The TFS team did an initial assessment and provided the client with a full view of its material handling fleet. Our team also presented more cost-effective equipment leasing solutions and implemented fleet management programs to ensure the client utilized the fullest and best use of its assets and facility space.
TFS's first step was to obtain and analyze the client's facility data to get the full breadth of their assets and physical inventories. Before we could solve its fleet management pain points, we needed to know exactly how many forklifts were in each location, along with the use patterns. We also examined the lease and rental agreements to understand the client’s financial obligations.
TFS soon realized that the client leased hundreds of MHEs through a number of companies and some additional rentals. No one there had a clear, centralized understanding of where its equipment came from, how many companies it was paying, or the total amount.
After crunching the numbers to create an in-depth snapshot of the client’s material handling assets, it was time to look for solutions. As we always do at TFS, we began by validating our findings with the client’s team and getting input.
After that step, we presented several strategies to save costs, optimize equipment, and better manage the fleet:
- Consolidating leases: The company’s leasing arrangements revealed that 60% of assets were in month-to-month holdover or evergreen arrangements. The remaining units were still bound by their current terms, but some were due to expire. In just 30 days, we did an immense amount of legwork to validate the client's physical inventory and re-examine leasing arrangements. We ultimately found a way to centralize leasing commitments by reducing the original eight leasing companies down to one. This reduced baseline costs by nearly $14,000 a month ($160,000 annually).

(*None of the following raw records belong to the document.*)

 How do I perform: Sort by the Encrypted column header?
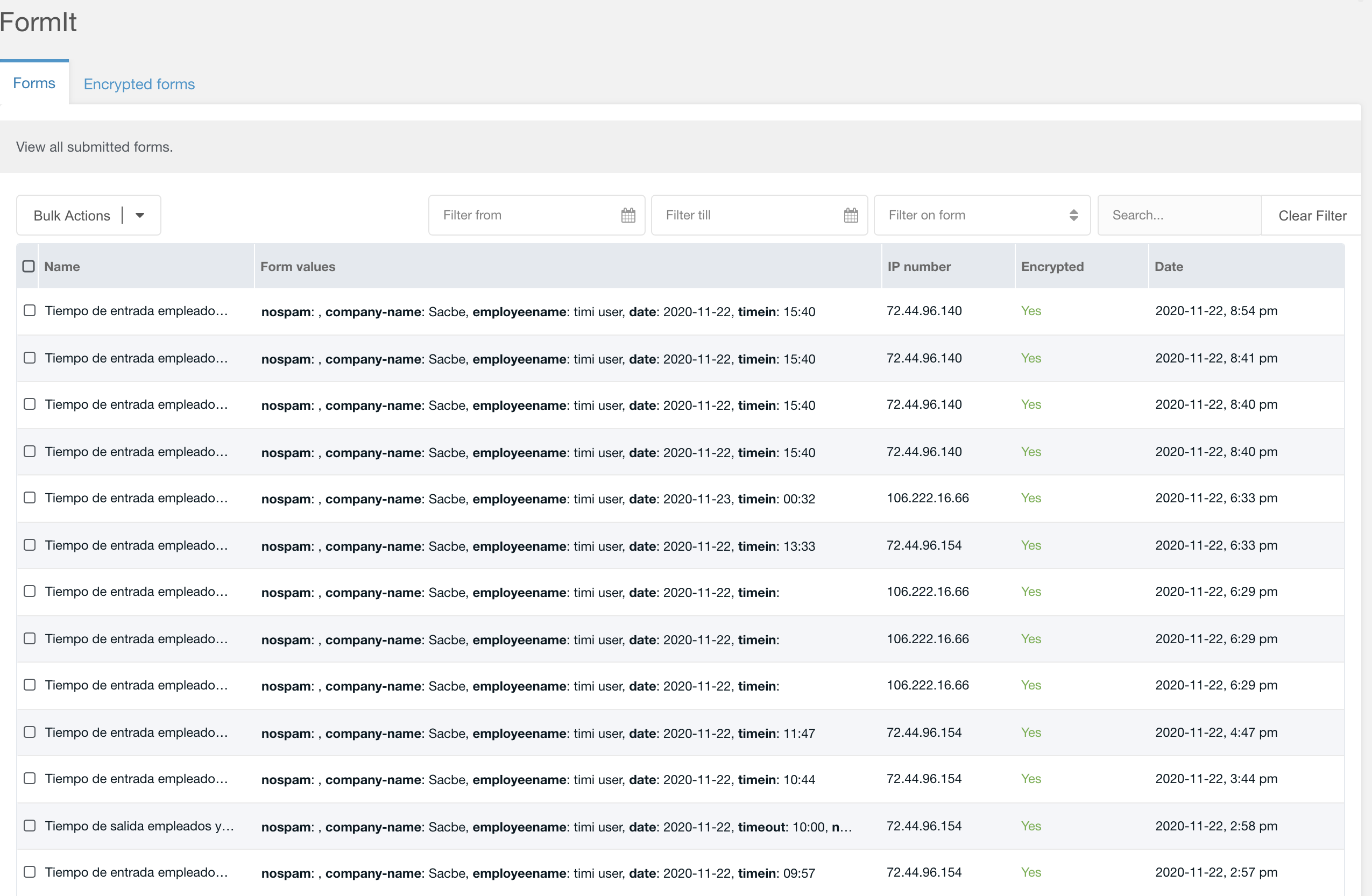(x=1052, y=266)
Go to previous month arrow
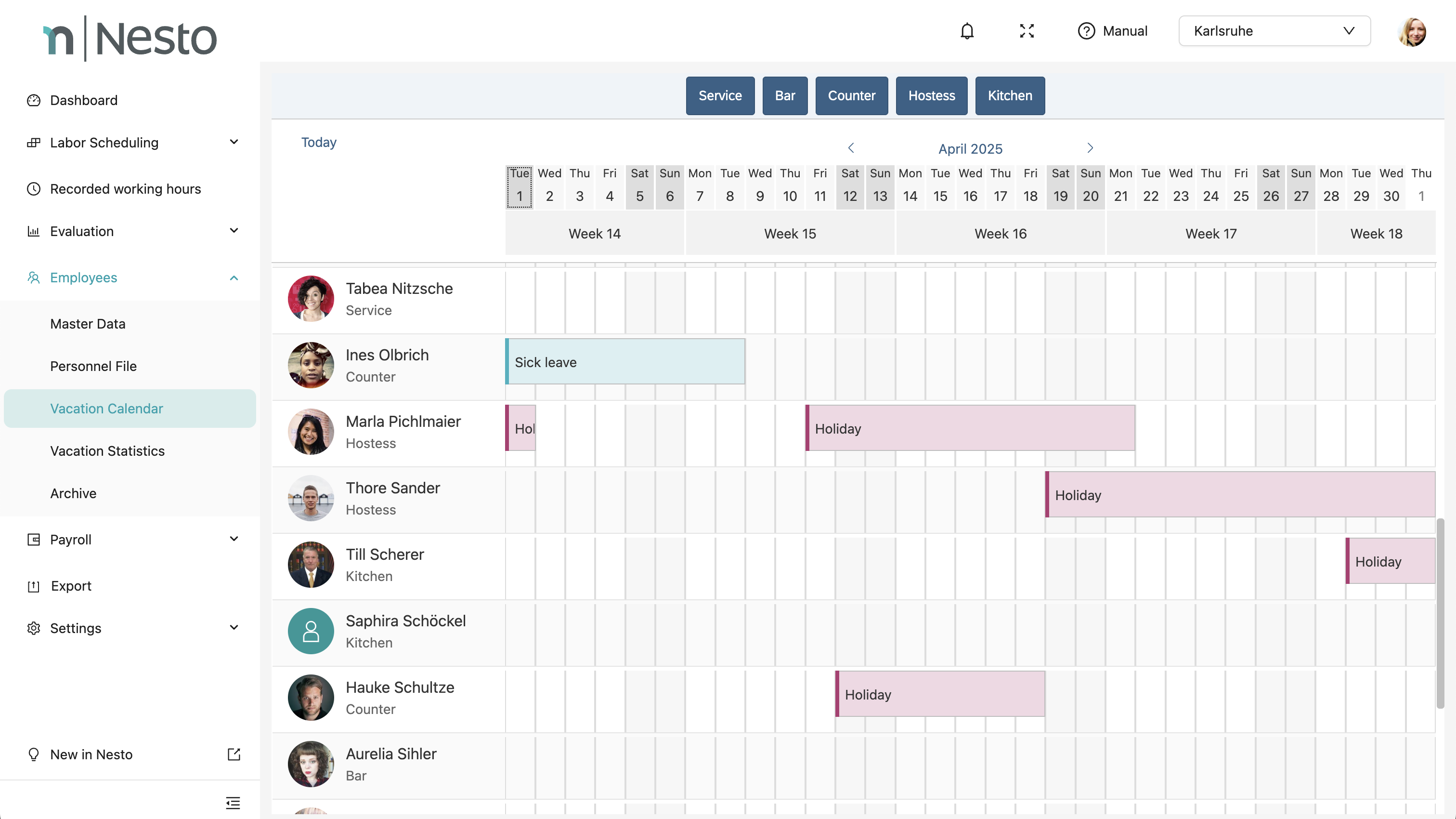Image resolution: width=1456 pixels, height=819 pixels. (851, 148)
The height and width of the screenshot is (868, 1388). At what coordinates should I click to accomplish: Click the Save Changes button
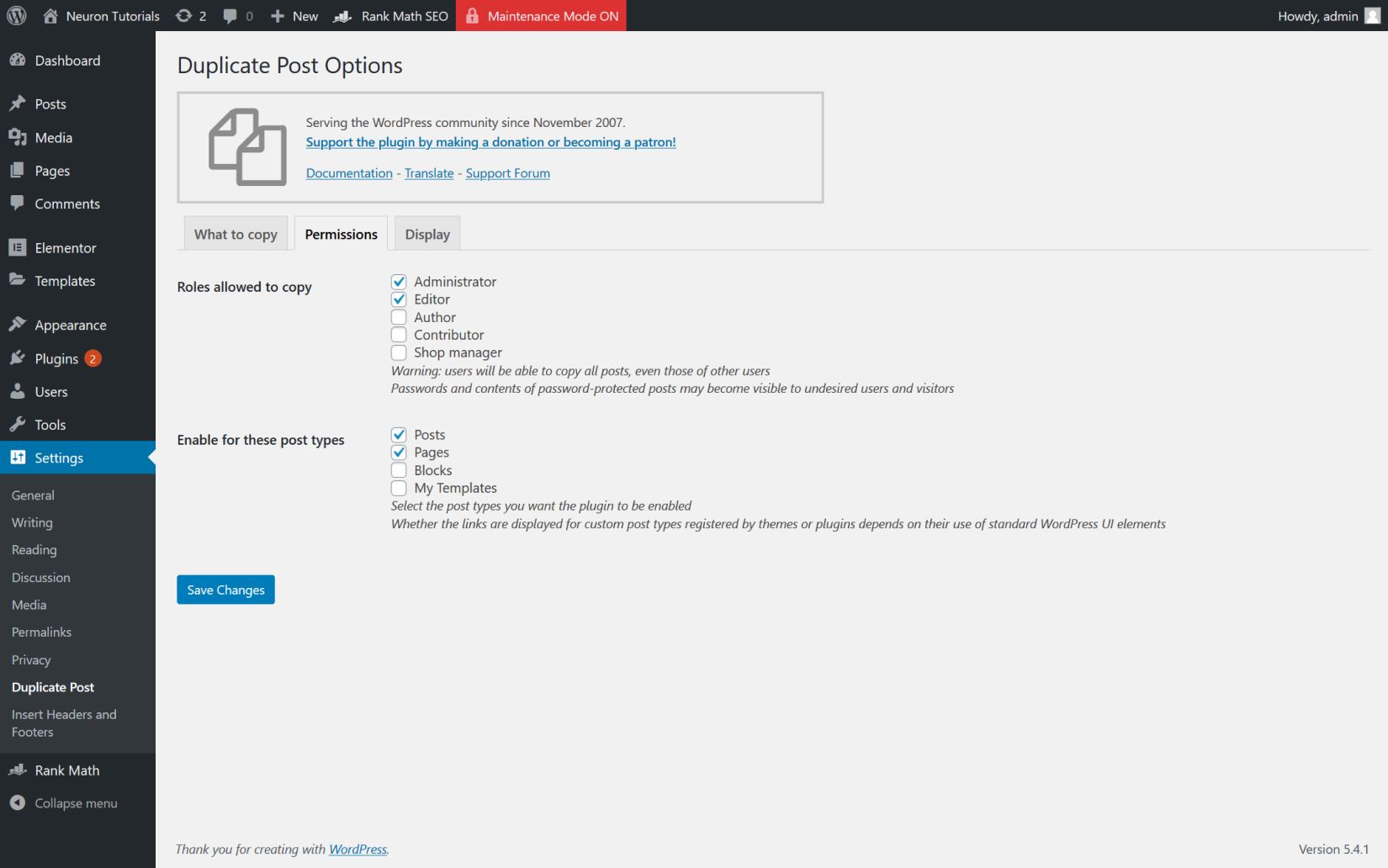(225, 590)
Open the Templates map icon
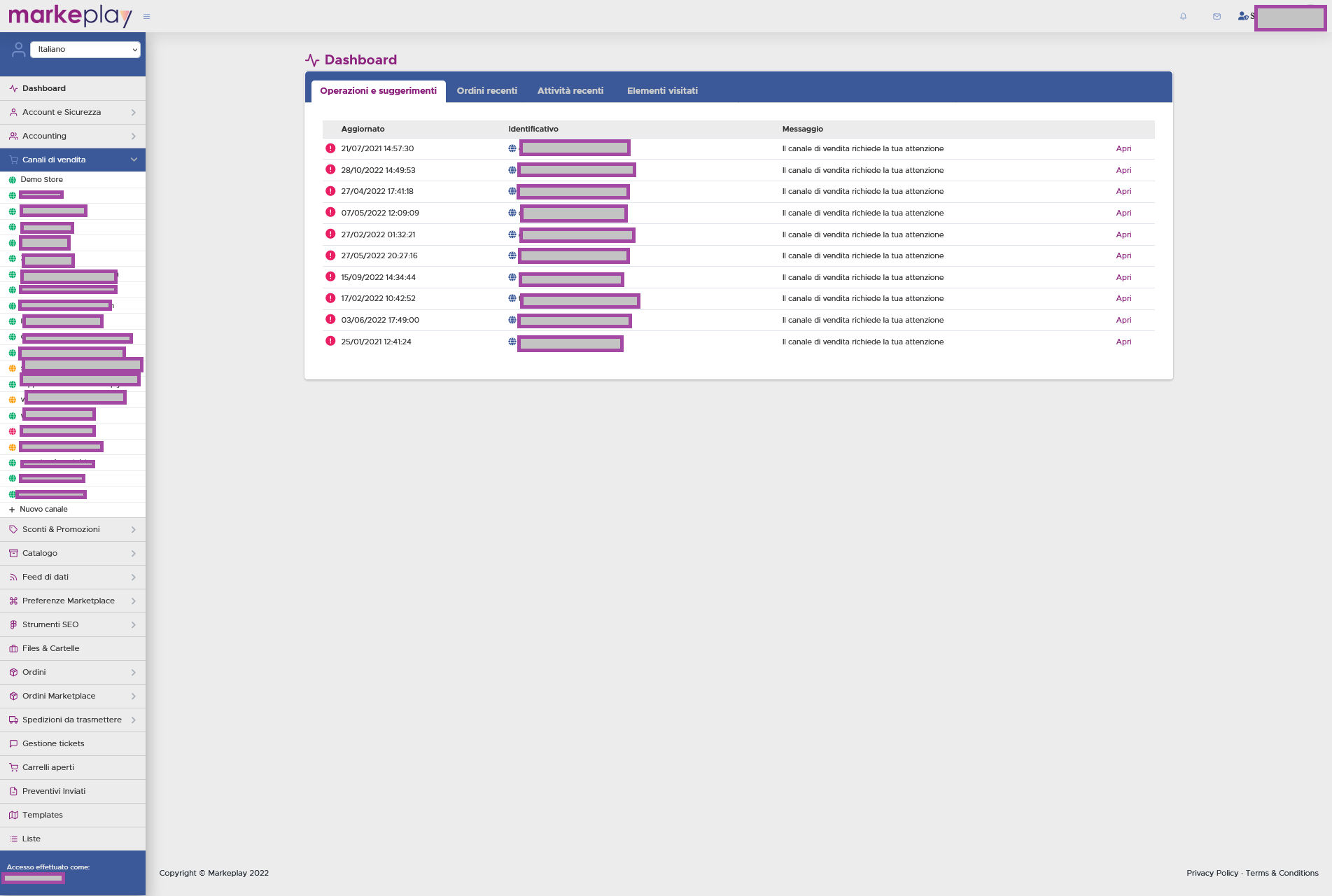Image resolution: width=1332 pixels, height=896 pixels. click(13, 815)
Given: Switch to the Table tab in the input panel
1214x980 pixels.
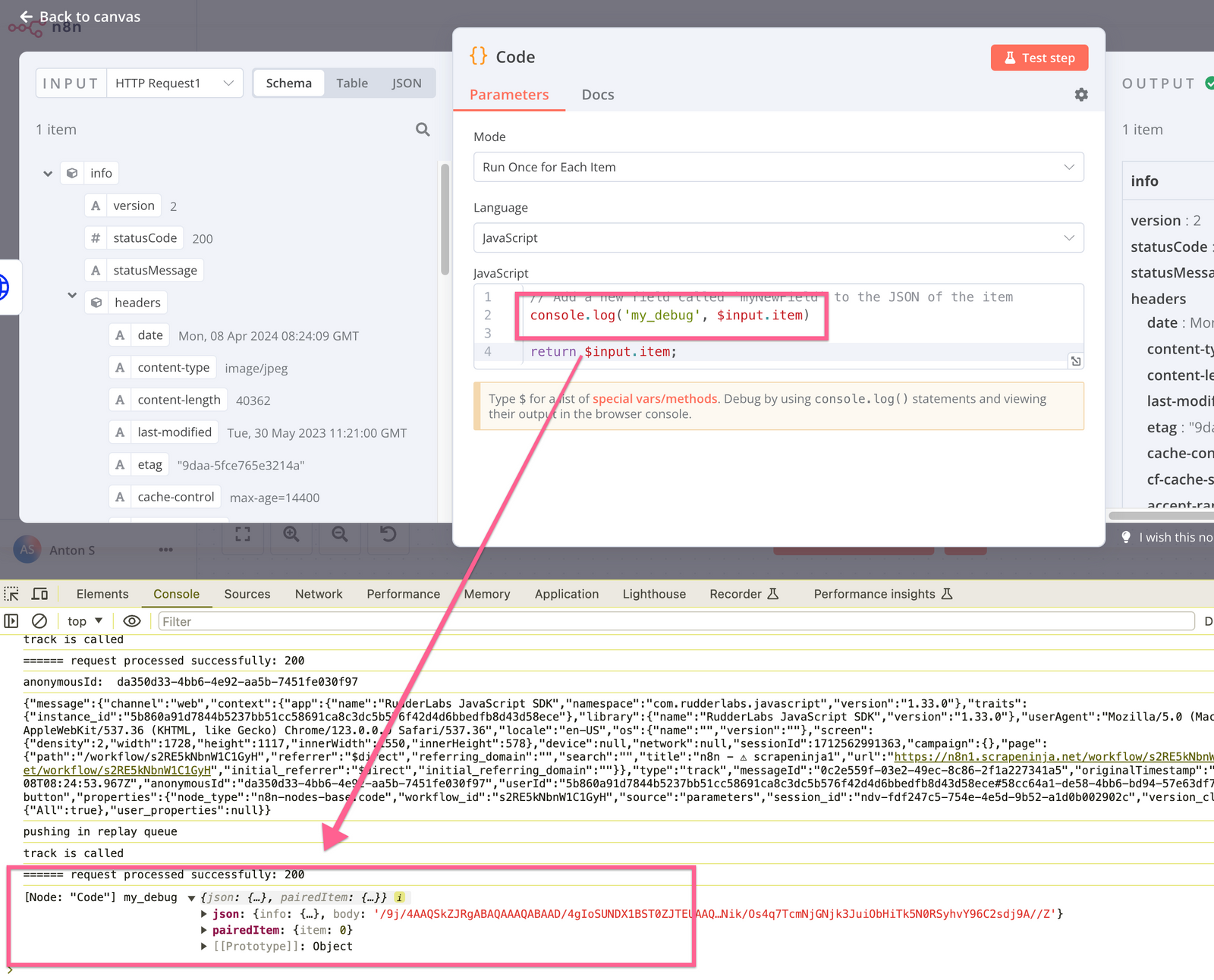Looking at the screenshot, I should [x=351, y=83].
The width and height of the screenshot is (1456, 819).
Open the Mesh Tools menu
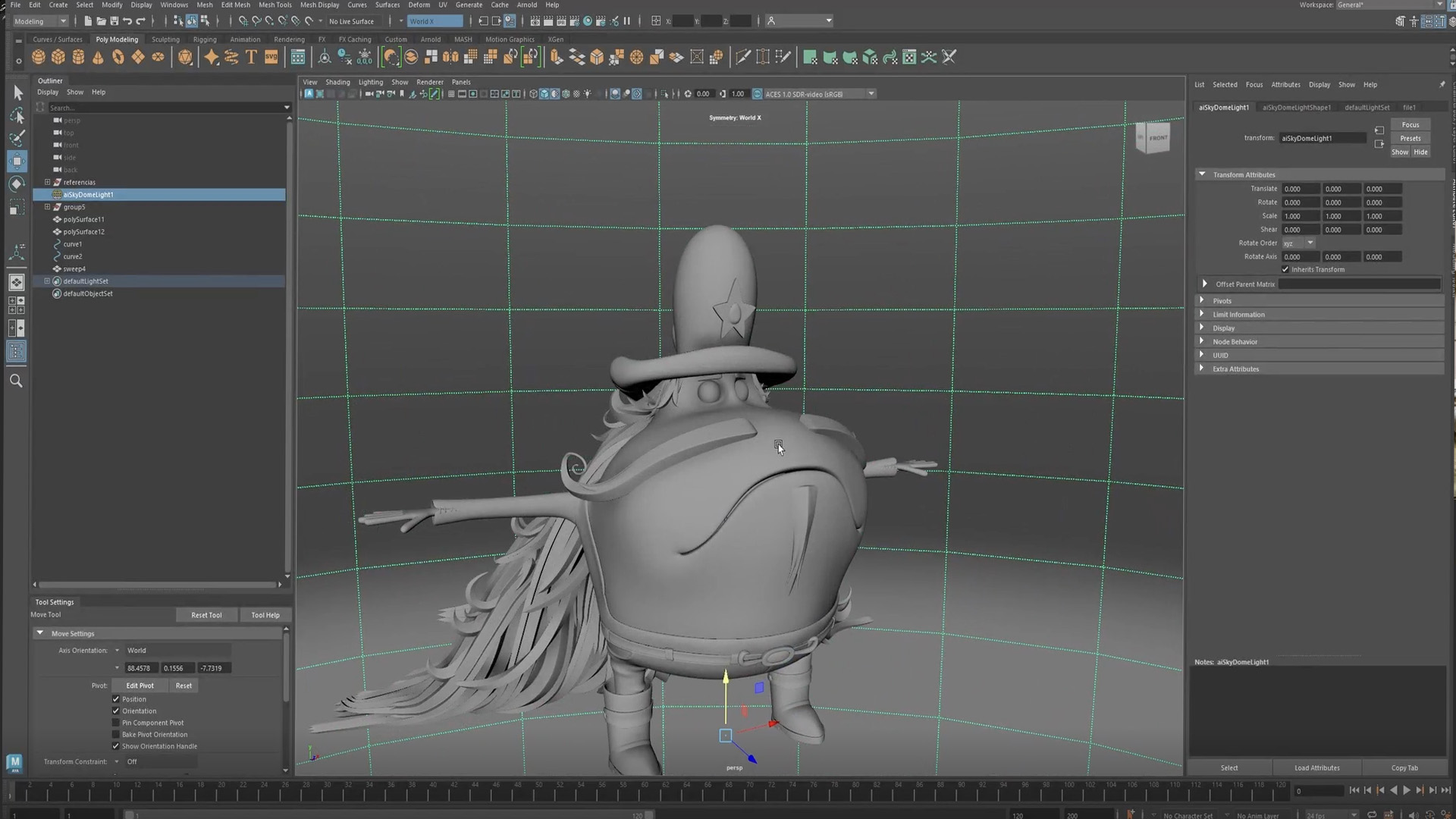(x=275, y=5)
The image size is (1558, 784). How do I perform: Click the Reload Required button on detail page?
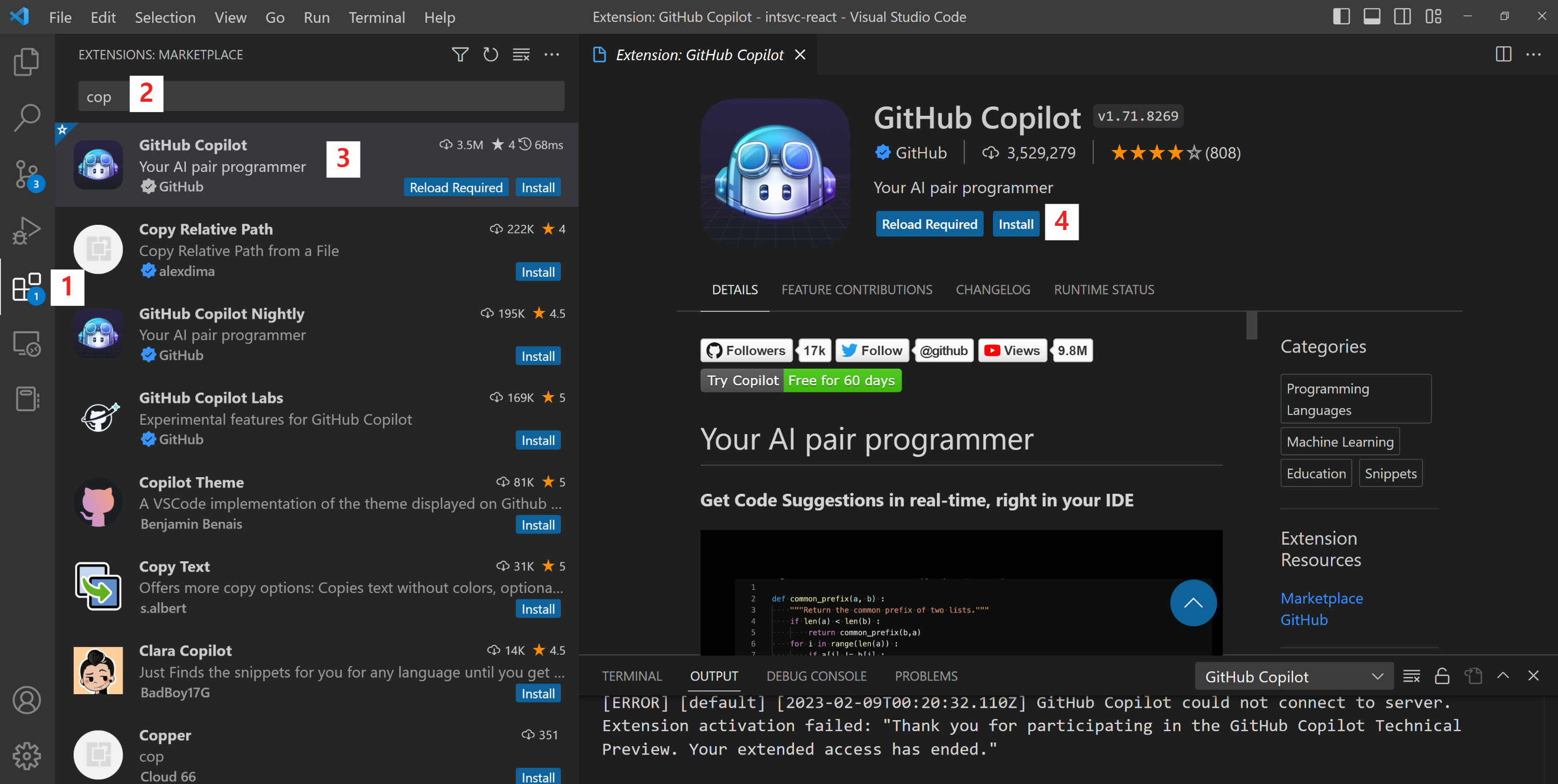point(929,224)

- Proactive maintenance plan: TFS embedded a new preventative maintenance plan for all the client's leased assets. While this might sound minor, this significantly reduced unplanned downtime because assets were constantly assessed for safety and efficiency and maintained properly throughout the duration of their new leases.
- Planned replacement plan: With greater visibility into the client's leases, we were able to put together a planned replacement plan. This empowered the client to make informed decisions on what forklifts to keep, downsize, or replace when the time comes to do so. It also allowed them to better manage downtime.
- Repurposing underutilized assets: Wherever possible, our first goal is to help clients avoid buying new equipment. This means filling equipment gaps with assets that are either unused or underutilized in other facilities before leasing new MHEs. We applied this approach to this engagement and found assets that could be redistributed.
- Adding visibility: At the start of this engagement, the client lacked in-depth visibility into nearly half of its assets at a corporate level. Through attrition and turnover, acquisitions, and divestitures, it was increasingly difficult to get a sense of what assets were owned, leased, or rented.
As a result, there were several cases where the client mistakenly sold units that were under lease, resulting in paying a premium buyout to own the equipment that they didn't even have any longer. Now, after assuming responsibility for their fleet management, they now have access to a full tracking system that enables them to monitor the status of their assets.
Thanks to this engagement, the client has the peace of mind knowing our fleet management specialists are keeping their fleets optimized across the entirety of its operations. Moreover, the client has real-time visibility into their fleet, including any financial structures, total costs and maintenance.
And by saving over $160,000 per year thanks to more effective and streamlined leasing solutions, its investment in bringing TFS to the table continues to pay off.